(LISTED ENTRIES Opens)

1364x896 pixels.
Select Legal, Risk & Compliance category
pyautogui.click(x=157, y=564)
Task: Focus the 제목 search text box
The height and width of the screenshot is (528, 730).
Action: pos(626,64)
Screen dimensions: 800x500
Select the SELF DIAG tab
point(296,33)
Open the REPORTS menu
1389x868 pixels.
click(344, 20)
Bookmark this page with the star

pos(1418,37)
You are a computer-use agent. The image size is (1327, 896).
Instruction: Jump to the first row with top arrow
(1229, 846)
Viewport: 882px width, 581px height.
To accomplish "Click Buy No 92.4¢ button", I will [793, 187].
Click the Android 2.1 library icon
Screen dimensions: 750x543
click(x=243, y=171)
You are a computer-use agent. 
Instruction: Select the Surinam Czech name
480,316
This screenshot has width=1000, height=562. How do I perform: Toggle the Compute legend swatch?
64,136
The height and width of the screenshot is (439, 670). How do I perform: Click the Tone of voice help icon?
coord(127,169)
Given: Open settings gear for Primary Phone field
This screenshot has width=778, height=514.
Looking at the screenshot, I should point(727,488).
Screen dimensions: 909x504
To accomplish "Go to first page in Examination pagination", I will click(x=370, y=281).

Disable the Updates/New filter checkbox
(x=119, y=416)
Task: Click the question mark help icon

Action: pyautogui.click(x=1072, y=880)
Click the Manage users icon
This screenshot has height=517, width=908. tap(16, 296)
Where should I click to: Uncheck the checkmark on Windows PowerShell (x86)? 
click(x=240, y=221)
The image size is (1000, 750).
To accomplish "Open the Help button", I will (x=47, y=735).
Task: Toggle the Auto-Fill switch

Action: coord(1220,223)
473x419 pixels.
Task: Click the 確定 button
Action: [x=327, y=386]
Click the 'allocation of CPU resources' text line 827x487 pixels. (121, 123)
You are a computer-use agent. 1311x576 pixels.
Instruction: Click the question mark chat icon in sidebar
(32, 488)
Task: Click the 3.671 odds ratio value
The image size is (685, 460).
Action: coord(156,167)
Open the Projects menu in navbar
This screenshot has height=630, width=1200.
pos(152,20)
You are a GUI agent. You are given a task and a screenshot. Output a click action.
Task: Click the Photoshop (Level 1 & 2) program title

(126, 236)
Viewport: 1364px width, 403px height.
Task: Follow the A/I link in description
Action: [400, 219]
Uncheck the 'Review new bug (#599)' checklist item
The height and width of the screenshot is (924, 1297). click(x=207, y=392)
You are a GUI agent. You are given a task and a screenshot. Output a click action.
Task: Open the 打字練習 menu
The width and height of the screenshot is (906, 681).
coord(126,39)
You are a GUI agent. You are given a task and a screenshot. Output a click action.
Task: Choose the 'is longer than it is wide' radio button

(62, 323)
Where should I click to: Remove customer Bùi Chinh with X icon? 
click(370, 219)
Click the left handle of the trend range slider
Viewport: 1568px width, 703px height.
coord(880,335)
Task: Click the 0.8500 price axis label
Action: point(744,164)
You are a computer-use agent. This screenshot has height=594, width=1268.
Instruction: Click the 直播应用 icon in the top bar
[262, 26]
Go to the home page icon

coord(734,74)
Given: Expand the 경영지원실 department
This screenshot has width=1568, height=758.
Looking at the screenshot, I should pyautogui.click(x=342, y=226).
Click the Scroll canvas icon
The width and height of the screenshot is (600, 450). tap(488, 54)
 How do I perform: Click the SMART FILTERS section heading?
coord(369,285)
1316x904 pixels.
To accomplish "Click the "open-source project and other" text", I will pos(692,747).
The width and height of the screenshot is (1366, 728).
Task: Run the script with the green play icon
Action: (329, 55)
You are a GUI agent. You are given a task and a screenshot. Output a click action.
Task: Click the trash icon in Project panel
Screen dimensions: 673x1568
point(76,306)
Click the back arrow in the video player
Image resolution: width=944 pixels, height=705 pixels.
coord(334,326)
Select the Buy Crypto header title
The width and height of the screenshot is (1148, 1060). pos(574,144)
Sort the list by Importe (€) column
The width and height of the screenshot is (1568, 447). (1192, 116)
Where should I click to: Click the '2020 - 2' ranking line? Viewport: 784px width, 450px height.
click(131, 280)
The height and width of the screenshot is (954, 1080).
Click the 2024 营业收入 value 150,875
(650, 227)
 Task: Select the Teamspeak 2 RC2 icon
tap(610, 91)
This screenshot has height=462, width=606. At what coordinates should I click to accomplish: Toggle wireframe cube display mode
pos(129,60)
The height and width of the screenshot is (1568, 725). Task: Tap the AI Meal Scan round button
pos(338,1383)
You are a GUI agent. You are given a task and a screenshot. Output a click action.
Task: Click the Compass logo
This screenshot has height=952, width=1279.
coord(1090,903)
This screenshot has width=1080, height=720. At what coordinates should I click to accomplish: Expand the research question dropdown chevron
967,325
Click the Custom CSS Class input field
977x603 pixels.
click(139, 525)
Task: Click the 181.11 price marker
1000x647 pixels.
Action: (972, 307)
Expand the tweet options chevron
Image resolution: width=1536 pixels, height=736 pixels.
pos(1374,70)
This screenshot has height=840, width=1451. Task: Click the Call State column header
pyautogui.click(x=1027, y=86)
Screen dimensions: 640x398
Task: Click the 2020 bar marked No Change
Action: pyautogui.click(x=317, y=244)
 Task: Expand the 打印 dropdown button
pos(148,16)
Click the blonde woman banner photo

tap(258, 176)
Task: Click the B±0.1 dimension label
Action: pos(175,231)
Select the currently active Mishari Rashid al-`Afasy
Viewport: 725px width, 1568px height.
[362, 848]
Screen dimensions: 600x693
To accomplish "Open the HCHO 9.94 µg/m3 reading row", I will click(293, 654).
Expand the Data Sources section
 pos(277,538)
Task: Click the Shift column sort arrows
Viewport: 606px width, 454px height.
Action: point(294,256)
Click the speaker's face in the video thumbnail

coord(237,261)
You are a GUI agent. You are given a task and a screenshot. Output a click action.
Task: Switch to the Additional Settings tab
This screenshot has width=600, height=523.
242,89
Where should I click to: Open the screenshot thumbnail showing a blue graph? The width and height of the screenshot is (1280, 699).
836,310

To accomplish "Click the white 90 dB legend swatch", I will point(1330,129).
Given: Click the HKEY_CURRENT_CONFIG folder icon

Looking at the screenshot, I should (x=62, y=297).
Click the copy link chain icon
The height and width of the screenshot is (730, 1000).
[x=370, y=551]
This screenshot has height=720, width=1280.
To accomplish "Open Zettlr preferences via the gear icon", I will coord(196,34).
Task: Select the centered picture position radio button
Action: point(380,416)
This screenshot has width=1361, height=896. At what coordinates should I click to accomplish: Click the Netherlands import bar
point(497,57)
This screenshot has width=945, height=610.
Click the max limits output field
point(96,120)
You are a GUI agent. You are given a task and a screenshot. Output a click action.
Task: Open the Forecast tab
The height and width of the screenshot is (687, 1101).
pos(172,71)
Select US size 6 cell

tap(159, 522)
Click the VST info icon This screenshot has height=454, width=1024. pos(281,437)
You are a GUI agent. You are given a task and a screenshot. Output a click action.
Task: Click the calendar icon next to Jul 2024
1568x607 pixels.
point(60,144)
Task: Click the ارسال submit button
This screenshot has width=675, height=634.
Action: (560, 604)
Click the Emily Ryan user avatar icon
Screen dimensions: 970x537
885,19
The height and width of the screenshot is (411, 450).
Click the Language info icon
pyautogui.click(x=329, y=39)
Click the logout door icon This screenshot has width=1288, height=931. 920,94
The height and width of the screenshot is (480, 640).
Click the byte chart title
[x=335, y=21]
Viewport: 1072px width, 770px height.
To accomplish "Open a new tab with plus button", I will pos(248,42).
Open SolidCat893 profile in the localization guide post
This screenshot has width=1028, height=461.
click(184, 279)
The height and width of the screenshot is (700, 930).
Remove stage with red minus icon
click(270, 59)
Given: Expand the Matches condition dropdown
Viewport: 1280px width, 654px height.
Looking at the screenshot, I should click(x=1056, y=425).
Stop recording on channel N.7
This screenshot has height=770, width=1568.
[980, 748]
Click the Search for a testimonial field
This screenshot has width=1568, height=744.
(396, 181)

(LISTED ENTRIES Closes)

WHAT THE EXERCISE ASKS.
Among the lines above, return those that hold the word "computer".

OUTPUT OF THE TASK.
You are a computer-use agent. The image size is (1327, 896).
You are a computer-use agent. 
You are a computer-use agent. 1311x576 pixels.
You are a computer-use agent. This screenshot has height=594, width=1268.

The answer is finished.